Sen. Mike DeWine, R-Ohio, dropped his objections when he was promised a separate vote on FDA regulation. The House didn't include FDA regulation of tobacco in its corporate tax bill last week. The New York Times reported Sen. John McCain, R-Ariz., blasted the Senate package as "the worst example of the influence of special-interest groups I have ever seen."
By a 69-17 vote, the Senate approved about $140 billion in tax breaks offset by closing some corporate tax loopholes and raising other revenues. In exchange for ending U.S. export tax breaks that the World Trade Organization ruled illegal in 2002, the Senate bill cuts the top tax rate by three percentage points to 32 percent for U.S. manufacturers who engage in "domestic production." It's expected to save them almost $77 billion over 10 years.
Multinationals also are granted a one-year, one-time "window" to bring home billions in overseas earnings at a 5.25 percent tax rate - about one-seventh of what they would be taxed otherwise.
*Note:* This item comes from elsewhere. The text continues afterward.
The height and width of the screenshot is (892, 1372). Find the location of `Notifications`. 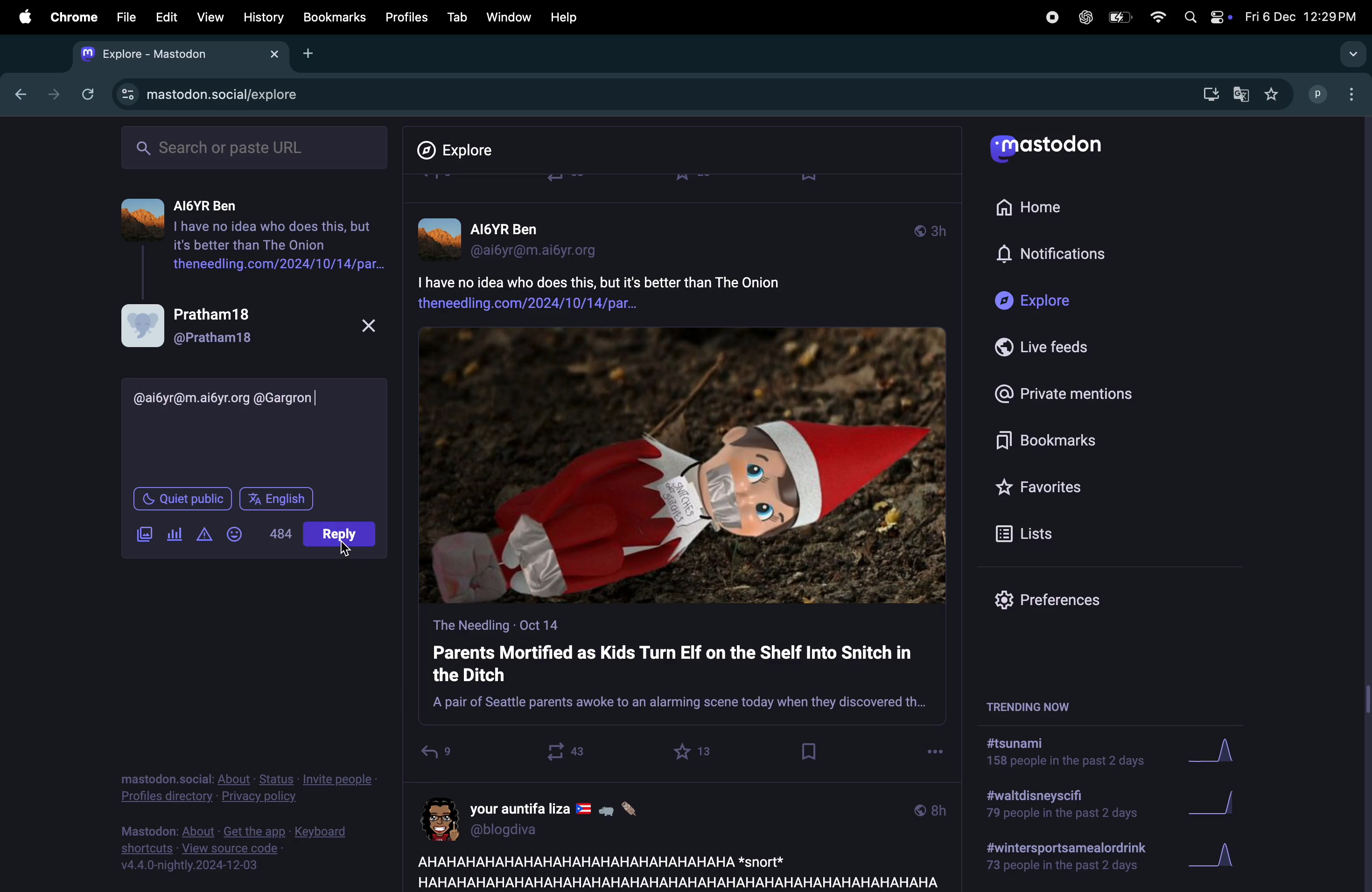

Notifications is located at coordinates (1054, 255).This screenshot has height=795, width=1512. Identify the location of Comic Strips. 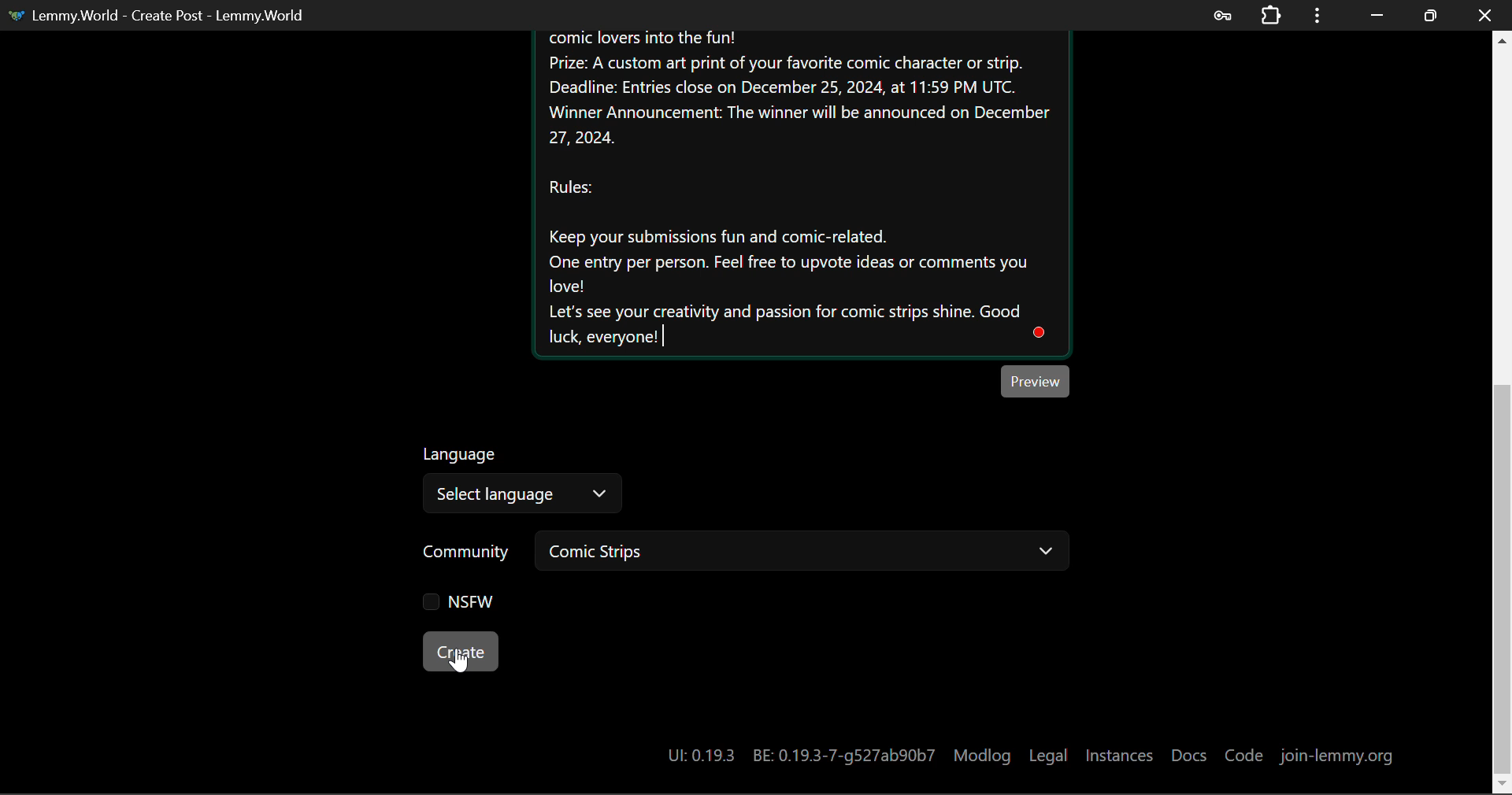
(800, 553).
Congress hopes those billions flowing back home will spur development and other investment.
The bill tries to crack down on loopholes that let companies dodge U.S. taxes by reincorporating at a post office box offshore. Supporters named it the "American Jobs Creation Act of 2004" and hailed it for simplifying labyrinthine tax rules imposed on multinationals. No one should mistake this bill for across-the-board tax simplification. U.S. Rep. Rob Portman, R-Ohio, intends to continue to push for tax simplification next year.
The lobbying got especially ugly in the context of home-district tax breaks, even as Congress tightened deduction rules for donating cars to charities and dropped a proposed $2.5 billion tax break for employers of National Guard and reserve troops. Senate leaders attached that tax proposal to a different bill. Nine of 13 annual spending bills, including the high-stakes six-year highway construction bill, must wait now until the lame-duck session after elections.
The 2004 corporate tax bill is the most ambitious in almost 20 years and far from perfect, but warts and all, it does deliver significant corporate tax relief in support of U.S. jobs.